We Are Dying to Hug Chesty, the Marines' Adorable New Bulldog Puppy Mascot
A new, impossibly green recruit reported for duty earlier this week, stepping off the bus from his hometown of Stephens City, Virginia, and joining the ranks of his esteemed peers in the armed forces.
His name is Chesty. He is a nine-week-old English Bulldog.
But before he can assume his duties as the official United States Marine Corps mascot, Chesty must survive a relentless boot camp, a hell-on-earth struggle that will test his resolve and bring him face to face with his worst fears -- he'll go to obedience school, in other words.
“After obedience school and recruit training, the young puppy will earn the title Marine, joining the ranks of his well-known predecessors,” the Marine Corps said on its website.
Those predecessors include 13 other Bulldogs named Chesty, all of whom are named after the late Lt. Gen. Lewis “Chesty” Puller, one of the most decorated officers in the history of the Marine Corps. The post -- mascot -- goes back to World War I, when our boys, responding to the German habit of calling Marines ‘teufel-hunden,' or devil dogs, created a U.S. Marine recruiting poster with a snarling English Bulldog wearing a Marine Corps helmet.
After the poster with a Bulldog, the Marines set about getting an actual Bulldog, according to author Marion F. Sturkey, who wrote Warrior Culture of the U.S. Marines.

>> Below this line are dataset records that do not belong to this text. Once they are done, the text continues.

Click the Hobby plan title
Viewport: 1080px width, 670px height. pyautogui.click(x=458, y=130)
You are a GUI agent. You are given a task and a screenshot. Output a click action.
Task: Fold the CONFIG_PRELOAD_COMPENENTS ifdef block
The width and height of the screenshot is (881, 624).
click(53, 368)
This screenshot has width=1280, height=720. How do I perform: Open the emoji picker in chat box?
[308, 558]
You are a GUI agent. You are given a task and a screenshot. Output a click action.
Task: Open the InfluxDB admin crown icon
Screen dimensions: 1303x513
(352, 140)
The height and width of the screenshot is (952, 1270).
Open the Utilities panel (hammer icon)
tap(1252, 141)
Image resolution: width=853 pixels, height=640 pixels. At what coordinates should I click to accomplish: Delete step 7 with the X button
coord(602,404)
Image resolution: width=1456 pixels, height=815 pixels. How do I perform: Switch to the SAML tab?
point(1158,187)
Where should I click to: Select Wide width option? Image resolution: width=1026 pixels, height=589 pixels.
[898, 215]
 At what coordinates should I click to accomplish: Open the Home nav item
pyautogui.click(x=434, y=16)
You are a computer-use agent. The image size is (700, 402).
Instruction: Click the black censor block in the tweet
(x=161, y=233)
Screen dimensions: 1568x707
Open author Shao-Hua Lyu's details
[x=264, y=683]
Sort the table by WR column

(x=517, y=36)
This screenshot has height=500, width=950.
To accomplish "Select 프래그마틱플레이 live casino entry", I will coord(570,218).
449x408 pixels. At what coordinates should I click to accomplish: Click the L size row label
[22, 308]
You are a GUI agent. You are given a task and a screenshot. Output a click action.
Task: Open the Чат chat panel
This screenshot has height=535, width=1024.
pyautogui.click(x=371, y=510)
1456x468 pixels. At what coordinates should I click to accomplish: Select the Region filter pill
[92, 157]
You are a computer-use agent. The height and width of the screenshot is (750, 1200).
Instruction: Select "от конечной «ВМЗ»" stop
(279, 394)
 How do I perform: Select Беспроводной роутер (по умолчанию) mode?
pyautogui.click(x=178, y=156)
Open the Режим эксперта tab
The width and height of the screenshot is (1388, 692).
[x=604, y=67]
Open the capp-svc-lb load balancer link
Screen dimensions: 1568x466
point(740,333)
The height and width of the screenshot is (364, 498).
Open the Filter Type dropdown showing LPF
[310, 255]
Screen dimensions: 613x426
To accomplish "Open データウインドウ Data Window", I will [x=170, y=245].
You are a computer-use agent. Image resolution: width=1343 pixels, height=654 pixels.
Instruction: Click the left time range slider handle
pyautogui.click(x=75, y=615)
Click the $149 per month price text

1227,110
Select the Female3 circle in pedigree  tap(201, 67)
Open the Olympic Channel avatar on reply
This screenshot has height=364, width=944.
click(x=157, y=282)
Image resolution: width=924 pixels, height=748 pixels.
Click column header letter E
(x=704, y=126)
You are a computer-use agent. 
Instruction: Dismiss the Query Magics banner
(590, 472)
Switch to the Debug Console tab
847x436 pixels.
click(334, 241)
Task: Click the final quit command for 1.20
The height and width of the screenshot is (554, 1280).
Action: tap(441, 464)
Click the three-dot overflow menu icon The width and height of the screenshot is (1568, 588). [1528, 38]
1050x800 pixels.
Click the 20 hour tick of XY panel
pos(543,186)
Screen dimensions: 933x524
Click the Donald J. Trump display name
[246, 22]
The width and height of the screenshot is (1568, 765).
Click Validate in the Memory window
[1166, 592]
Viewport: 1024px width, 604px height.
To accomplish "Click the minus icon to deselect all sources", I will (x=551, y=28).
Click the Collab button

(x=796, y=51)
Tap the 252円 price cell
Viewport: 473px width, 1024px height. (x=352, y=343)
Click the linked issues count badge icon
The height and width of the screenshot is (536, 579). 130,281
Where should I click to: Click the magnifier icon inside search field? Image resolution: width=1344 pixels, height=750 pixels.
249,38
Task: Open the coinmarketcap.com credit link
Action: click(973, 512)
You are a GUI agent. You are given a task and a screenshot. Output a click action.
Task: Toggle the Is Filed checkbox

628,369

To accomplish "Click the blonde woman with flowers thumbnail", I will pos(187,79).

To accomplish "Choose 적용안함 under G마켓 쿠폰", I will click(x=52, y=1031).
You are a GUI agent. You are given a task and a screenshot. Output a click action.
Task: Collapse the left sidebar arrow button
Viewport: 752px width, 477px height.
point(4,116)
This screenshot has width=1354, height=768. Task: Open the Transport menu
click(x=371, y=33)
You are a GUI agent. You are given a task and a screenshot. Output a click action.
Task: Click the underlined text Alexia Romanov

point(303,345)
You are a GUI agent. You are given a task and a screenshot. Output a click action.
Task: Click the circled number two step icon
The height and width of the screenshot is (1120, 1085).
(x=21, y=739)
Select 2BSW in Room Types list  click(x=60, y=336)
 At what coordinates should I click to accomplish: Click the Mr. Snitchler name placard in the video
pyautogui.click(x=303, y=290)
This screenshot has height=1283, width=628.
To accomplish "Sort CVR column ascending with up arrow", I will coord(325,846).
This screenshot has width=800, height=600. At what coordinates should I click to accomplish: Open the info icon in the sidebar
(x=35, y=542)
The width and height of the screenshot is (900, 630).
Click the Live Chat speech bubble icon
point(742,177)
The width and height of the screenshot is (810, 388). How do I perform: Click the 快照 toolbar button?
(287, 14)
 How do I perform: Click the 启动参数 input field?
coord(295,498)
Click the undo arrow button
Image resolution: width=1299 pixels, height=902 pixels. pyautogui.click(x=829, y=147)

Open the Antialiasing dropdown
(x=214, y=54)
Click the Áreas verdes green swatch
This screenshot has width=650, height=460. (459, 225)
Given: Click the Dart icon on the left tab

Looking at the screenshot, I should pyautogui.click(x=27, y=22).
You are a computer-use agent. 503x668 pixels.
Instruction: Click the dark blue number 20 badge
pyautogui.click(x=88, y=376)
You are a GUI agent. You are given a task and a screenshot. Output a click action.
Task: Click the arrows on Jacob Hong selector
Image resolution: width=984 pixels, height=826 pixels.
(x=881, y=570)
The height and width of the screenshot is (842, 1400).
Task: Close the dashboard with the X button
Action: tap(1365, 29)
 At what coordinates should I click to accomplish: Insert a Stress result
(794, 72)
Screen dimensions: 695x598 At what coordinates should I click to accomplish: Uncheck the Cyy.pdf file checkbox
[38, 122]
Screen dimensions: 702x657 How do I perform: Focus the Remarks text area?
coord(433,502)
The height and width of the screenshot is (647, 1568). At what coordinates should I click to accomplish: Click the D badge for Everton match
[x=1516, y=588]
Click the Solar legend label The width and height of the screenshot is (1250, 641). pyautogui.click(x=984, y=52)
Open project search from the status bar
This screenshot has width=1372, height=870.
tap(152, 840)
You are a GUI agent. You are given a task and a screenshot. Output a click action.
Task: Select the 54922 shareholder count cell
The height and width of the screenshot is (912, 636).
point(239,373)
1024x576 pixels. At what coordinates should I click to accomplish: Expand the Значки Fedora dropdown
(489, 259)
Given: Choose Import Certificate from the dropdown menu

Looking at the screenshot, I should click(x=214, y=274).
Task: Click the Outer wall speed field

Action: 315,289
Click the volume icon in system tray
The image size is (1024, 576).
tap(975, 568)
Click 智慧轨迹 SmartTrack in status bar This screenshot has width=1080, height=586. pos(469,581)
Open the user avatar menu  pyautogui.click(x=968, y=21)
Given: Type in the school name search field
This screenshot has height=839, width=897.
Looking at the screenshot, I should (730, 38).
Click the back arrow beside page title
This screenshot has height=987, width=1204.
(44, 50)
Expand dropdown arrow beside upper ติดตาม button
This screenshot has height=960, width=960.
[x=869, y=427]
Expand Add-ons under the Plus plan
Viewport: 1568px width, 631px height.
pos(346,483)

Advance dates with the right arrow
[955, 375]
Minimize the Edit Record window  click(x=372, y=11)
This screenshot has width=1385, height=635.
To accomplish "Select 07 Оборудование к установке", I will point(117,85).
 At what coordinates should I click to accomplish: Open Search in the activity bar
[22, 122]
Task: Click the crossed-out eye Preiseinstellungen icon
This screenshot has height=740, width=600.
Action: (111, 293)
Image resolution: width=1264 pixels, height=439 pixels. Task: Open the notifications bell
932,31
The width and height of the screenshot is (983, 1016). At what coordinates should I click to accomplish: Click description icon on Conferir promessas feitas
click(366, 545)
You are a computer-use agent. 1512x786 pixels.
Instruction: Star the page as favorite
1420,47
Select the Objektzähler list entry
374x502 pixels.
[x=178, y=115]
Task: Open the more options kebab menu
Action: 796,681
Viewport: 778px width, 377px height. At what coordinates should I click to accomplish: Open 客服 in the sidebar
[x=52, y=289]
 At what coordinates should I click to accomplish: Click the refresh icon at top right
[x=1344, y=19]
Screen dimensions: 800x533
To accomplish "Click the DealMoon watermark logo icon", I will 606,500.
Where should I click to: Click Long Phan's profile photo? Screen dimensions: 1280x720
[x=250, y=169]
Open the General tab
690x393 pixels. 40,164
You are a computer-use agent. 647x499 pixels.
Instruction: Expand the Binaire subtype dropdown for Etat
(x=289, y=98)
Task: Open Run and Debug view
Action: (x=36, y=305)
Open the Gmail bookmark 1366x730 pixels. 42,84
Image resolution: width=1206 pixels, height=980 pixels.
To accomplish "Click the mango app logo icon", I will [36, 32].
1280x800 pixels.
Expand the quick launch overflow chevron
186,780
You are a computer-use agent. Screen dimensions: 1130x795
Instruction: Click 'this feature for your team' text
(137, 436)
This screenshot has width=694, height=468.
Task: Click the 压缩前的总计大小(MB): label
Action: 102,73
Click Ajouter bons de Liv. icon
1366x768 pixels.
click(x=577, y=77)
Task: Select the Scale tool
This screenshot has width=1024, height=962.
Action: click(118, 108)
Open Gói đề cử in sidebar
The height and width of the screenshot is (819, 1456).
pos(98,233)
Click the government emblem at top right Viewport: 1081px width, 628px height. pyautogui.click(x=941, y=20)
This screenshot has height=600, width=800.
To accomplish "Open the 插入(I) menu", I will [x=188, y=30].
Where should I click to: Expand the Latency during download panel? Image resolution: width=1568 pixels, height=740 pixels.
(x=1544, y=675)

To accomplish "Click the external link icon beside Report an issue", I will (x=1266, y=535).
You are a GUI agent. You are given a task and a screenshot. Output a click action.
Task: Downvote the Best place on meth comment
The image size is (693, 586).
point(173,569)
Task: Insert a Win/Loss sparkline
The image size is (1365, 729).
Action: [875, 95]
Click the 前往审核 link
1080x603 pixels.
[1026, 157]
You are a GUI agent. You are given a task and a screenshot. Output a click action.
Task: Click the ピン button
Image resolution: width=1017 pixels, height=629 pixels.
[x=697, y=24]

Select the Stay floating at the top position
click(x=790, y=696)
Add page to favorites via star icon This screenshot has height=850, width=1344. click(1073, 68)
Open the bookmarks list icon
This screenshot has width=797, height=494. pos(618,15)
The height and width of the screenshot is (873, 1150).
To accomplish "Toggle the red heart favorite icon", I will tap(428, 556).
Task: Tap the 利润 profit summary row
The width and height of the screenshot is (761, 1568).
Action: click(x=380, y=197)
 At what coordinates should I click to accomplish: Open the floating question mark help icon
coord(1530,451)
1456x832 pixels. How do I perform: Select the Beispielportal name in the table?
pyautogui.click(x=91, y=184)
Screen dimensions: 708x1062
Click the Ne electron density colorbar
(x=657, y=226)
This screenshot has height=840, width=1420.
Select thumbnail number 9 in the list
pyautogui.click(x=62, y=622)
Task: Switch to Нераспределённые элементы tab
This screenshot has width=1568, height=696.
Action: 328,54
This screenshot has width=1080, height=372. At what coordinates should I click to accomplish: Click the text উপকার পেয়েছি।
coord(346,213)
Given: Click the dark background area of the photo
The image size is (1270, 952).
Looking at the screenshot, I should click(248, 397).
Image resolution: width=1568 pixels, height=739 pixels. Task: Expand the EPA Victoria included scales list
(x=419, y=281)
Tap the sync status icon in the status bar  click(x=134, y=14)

“At the Marine base at Quantico, Virginia, the Marines obtained a registered English Bulldog, King Bulwark. In a formal ceremony on 14 October 1922, Brig. Gen. Smedley D. Butler signed documents enlisting the bulldog, renamed Jiggs, for the ‘term of life.’ Pvt. Jiggs then began his official duties in the U.S. Marine Corps.”
He was later renamed Chesty, after the famed Chesty Puller, and the naming tradition stuck.
As for this Chesty, his duties will include marching in the Friday Evening Parades and supporting various events around the National Capitol Region, according to the Marine Corps' website.
That is, after he gets into fighting shape.
"We do like what we do with regular recruits, our human recruits," said Captain John Norton, according to Fox 59 News. "We’re going to take a good civilian and we’re going to make him a little bit better and turn him into a U.S. Marine.”